• Business - Companies
  • Updated: June 13, 2023

Shareholders Urge Banks To Reduce Regulatory Fines

Shareholders Urge Banks To Reduce Regulatory Fines

Financial institutions have been urged by shareholders to work together to get regulators to reduce fines and other charges paid to them.

The call came as shareholders expressed concerns over the amount financial institutions pay to regulators and to the Asset Management Corporation of Nigeria.

According to Punch, seven Deposit Money Banks paid over N1 billion fine to the Central Bank of Nigeria, Securities and Exchange Commission, National Insurance Commission, Pension Commission and others in the 2022 financial year.

The affected financial institutions are Access Holdings Plc, Wema Bank Plc, Union Bank of Nigeria, Guaranty Trust Holding Company, FCMB Group Plc, Fidelity Bank Plc, and Stanbic IBTC Holdings.

Some of the infractions the lenders were sanctioned for ranged from mismatched details on accounts, foreign exchange guidelines contravention, late rendition of monthly returns, late rendition of daily returns, publication of unapproved adverts, and unethical conduct.

Nornah Awoh, the Chief Equity Analyst/CEO of Palesa Capital Markets Associates, who spoke on the impact of the fines at the last Annual General Meeting of Access Holdings Plc, lamented that the fines and charges paid to the National Deposit Insurance Corporation and AMCON were too much.

“Contravention for some of us is an indication that there is a need for more work.

“If you look at what the NDIC and the CBN are taking from us; both organisations collected from Access Holdings alone, N75 billion.”

According to its 2022 annual reports, Access Holdings paid N52.734 billion as an AMCON surcharge and a deposit insurance premium of N22.53 billion, totalling N75.264 billion.

"We must again join other banks in making sure that this attitude will not continue.
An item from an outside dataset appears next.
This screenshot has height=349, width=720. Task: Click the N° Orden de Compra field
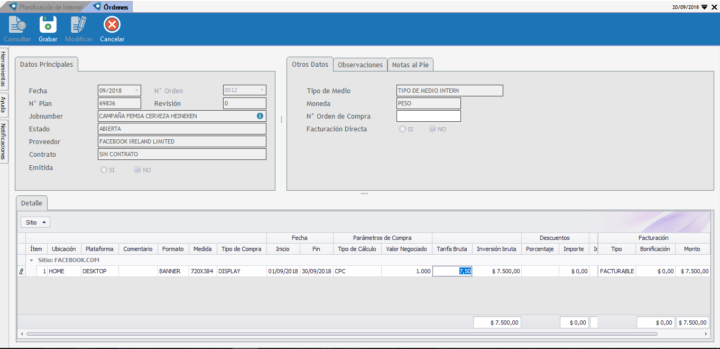pos(428,116)
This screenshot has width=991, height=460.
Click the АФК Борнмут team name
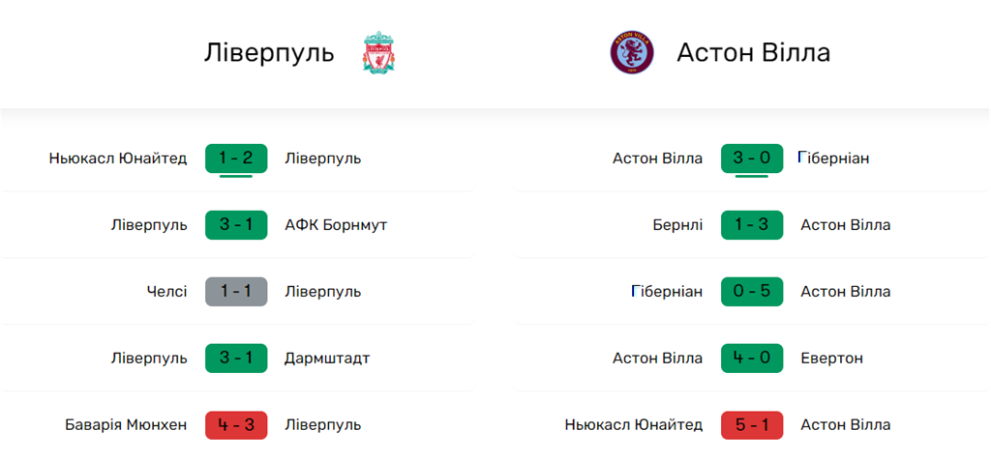coord(336,225)
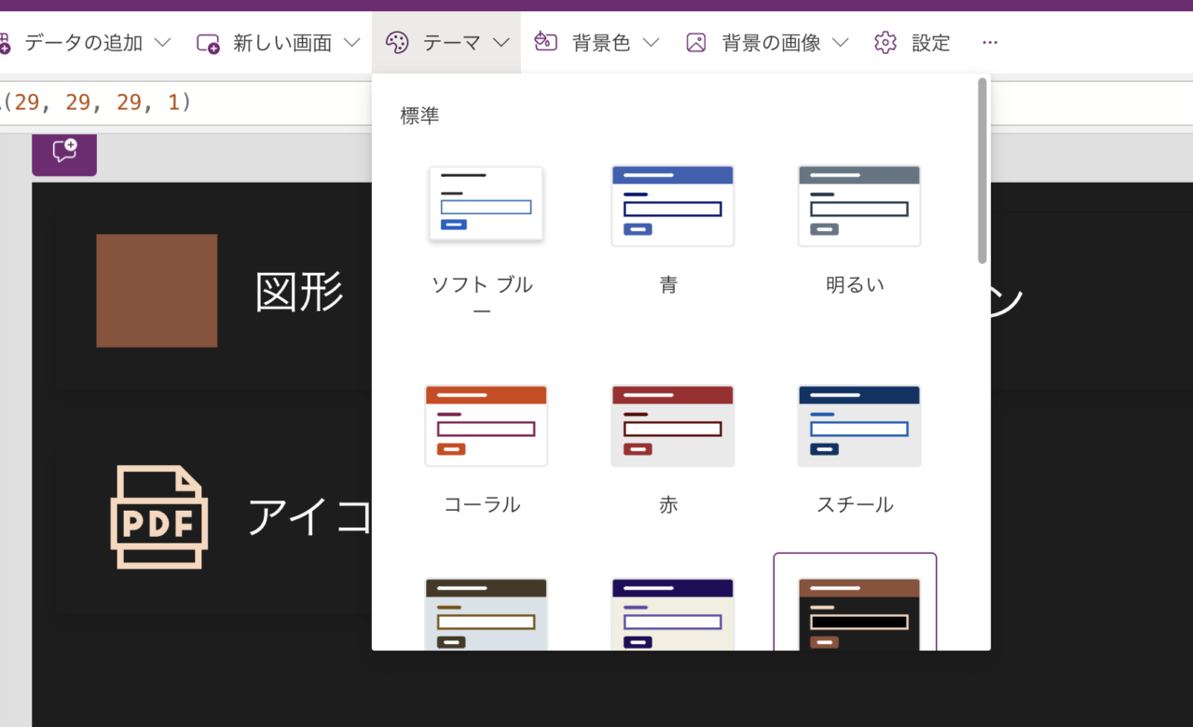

Fortunately, there is going to be a new National Assembly.

"We need to do everything humanly possible to make sure that even if AMCON must continue to stay, the ratio that we pay to AMCON must also come down, otherwise, we might as well close all the branches and hand over the bank to AMCON,” he said.

Also speaking, Sunny Nwosu, the Chairman Emeritus of the Independent Shareholders Association of Nigeria, said the Bankers’ Committee and the Association of Bank Directors could spearhead the move to bring down the costs, and in the process, boost returns to shareholders.

“I want the Bankers Committee or the Association of Bank Directors to look into this. Because if you want to do it alone, it may be very punitive.

“You know like the central bank system, when you complain, they increase your penalty but when you go through the Association of Bank Directors, they will know that it is not a single bank that is actually talking about this.

“We are worried. The money is getting too much that is going to the NDIC. AMCON has outlived its usefulness.

“The bankers should work on that and save us from this. So when we ask you for two naira dividends, you will be able to give us. It is very important.”

Meanwhile, the Chairman of the Bank Directors Association of Nigeria, Mustafa Chike-Obi, has said that the charges paid to the NDIC and AMCON need to be reviewed to reduce the operational costs of banks in Nigeria.

"There must be a discussion on the AMCON and the NDIC charges with a pathway to resolving the lingering issues around it.

“The most important issue is a plan that agrees on a cap on the amount chargeable to banks", Chike-Obi said.